[Saved entries]
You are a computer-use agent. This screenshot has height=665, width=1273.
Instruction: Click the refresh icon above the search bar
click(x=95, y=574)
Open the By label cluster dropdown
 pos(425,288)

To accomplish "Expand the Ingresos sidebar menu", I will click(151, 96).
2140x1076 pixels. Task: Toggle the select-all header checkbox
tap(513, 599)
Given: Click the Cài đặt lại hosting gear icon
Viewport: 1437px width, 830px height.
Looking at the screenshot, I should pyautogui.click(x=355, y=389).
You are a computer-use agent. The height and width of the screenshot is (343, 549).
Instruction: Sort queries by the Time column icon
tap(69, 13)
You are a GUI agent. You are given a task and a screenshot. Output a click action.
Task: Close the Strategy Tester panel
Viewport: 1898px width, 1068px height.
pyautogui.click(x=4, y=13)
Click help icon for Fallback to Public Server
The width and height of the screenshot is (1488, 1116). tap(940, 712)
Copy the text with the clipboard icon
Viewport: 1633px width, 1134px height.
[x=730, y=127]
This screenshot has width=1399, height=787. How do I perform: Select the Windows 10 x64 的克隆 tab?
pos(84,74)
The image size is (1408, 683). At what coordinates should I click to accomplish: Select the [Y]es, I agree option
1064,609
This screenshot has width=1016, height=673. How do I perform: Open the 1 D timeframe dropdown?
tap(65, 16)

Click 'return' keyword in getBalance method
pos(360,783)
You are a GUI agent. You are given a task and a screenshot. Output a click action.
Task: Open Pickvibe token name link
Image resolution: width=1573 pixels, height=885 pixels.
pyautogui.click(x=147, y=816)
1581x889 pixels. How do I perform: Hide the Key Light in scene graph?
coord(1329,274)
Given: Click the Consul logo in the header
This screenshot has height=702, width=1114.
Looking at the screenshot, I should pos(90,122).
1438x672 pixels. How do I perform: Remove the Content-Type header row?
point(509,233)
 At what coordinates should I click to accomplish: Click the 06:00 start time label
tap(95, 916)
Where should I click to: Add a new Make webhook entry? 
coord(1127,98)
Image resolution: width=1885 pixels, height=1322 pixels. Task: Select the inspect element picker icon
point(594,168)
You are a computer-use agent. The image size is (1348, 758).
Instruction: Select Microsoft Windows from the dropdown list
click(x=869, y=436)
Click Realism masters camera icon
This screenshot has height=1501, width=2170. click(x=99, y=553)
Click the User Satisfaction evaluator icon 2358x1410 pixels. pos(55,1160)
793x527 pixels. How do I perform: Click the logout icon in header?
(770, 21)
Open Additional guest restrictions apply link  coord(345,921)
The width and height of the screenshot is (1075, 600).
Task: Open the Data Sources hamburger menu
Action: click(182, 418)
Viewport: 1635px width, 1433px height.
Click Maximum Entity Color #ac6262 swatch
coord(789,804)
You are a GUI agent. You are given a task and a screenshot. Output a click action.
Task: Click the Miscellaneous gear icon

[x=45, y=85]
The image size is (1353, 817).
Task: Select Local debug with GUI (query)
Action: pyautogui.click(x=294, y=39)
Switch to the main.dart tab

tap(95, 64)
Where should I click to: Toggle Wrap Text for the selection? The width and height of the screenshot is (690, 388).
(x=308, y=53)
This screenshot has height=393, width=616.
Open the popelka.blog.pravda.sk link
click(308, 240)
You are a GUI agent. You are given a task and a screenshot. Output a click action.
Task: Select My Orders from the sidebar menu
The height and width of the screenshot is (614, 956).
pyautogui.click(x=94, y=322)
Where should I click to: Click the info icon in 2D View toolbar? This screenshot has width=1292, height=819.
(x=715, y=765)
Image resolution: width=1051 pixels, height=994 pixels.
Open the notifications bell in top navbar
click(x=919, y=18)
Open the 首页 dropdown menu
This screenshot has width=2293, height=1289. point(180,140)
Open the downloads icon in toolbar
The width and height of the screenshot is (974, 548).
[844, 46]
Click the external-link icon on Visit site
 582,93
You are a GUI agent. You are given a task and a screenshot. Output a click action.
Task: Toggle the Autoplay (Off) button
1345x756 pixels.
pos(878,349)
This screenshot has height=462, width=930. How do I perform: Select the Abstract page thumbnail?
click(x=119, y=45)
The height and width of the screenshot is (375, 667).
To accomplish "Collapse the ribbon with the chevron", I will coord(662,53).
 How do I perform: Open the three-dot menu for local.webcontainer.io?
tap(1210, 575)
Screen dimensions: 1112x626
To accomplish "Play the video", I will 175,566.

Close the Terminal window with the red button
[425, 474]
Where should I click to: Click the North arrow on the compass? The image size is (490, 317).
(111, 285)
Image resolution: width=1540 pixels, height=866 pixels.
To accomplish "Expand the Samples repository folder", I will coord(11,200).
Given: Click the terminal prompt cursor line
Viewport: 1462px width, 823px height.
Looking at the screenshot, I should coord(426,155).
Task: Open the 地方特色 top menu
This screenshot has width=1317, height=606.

[THE PROBLEM]: Reply with the count alone: how many lines of the records contain the string "sidebar"?

[RESPONSE TO THIS EXERCISE]: 2